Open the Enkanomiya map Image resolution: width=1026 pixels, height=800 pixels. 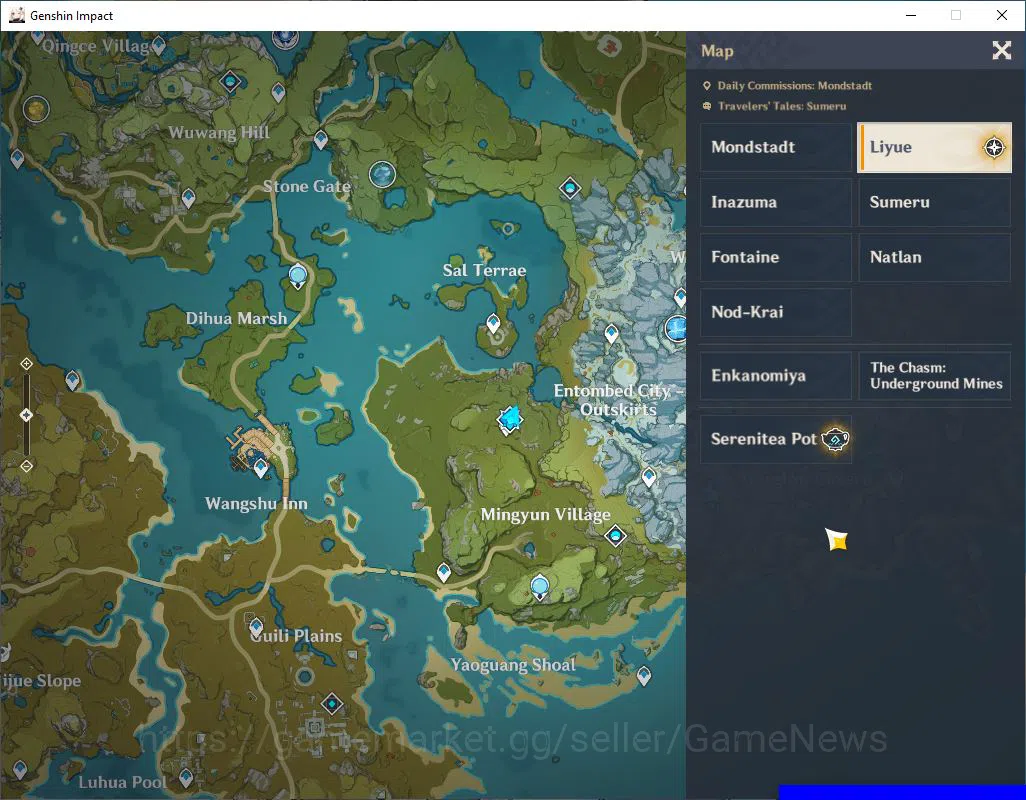776,375
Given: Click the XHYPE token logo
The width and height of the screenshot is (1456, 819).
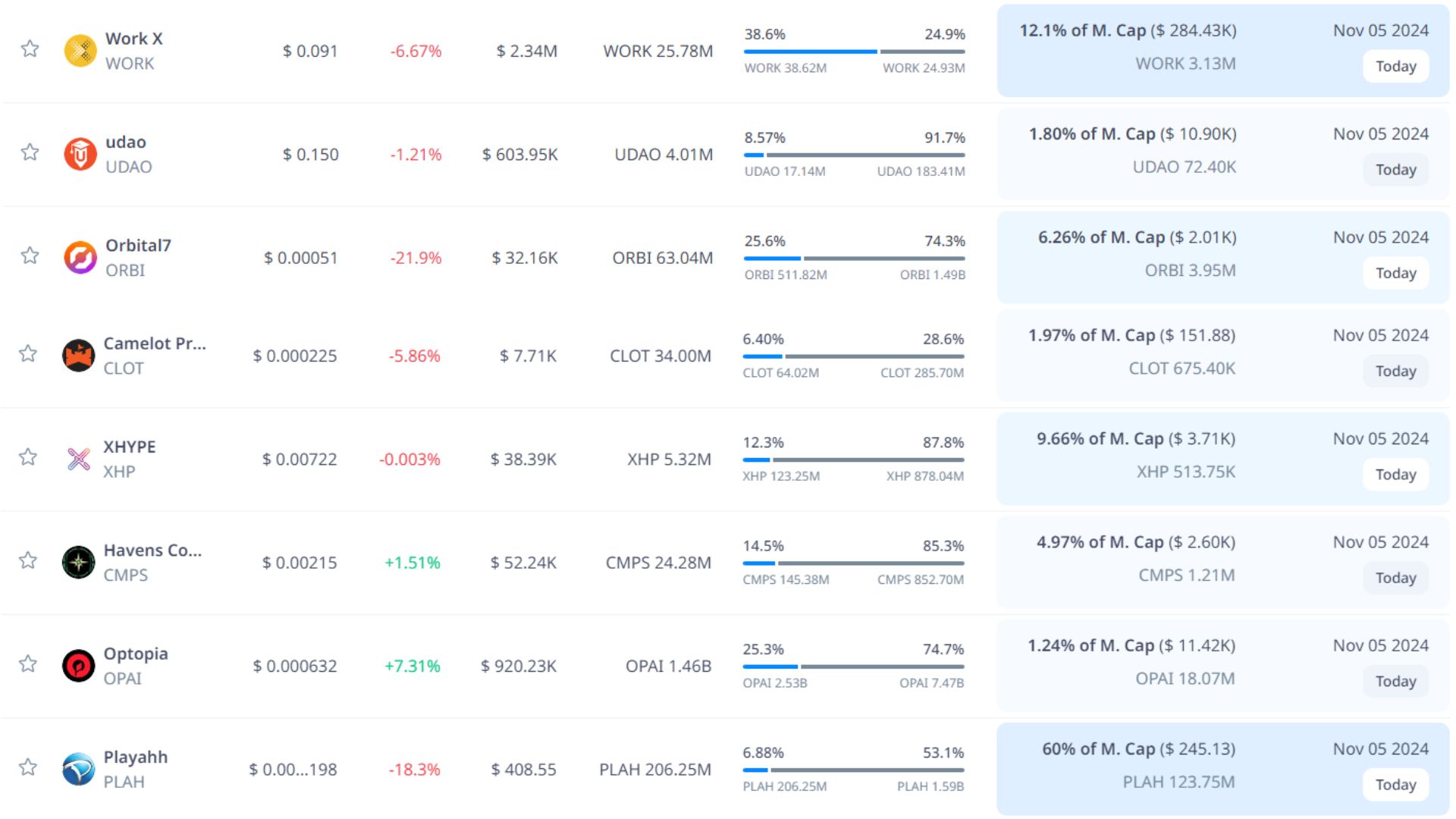Looking at the screenshot, I should pos(78,459).
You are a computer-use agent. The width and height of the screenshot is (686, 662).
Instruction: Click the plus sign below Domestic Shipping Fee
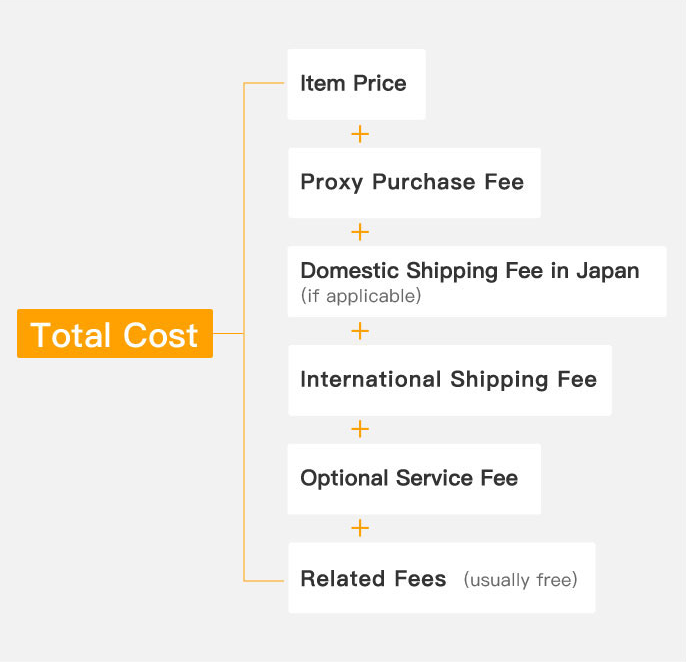[x=360, y=331]
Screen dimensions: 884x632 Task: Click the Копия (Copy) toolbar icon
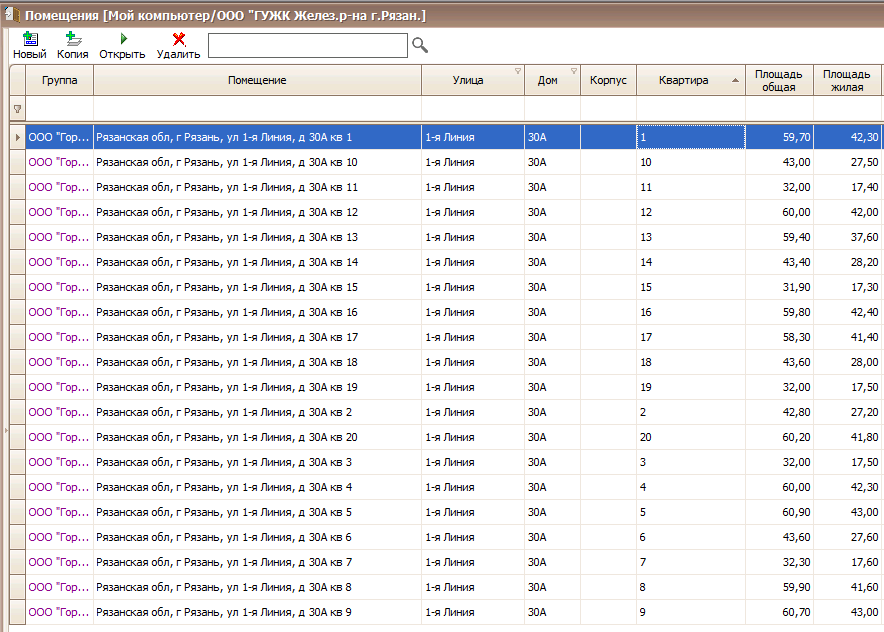tap(72, 40)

# # #

◆ **Aim**: Copy the records word for word, starting with the line that contains "You are a computer-use" and continuing through the end of the records. Leave the pictures out.

◆ **Expected answer**:
You are a computer-use agent. The width and height of the screenshot is (686, 662).
Instruction: Click the plus sign below Domestic Shipping Fee
[x=360, y=331]
Screen dimensions: 884x632 Task: Click the Копия (Copy) toolbar icon
tap(72, 40)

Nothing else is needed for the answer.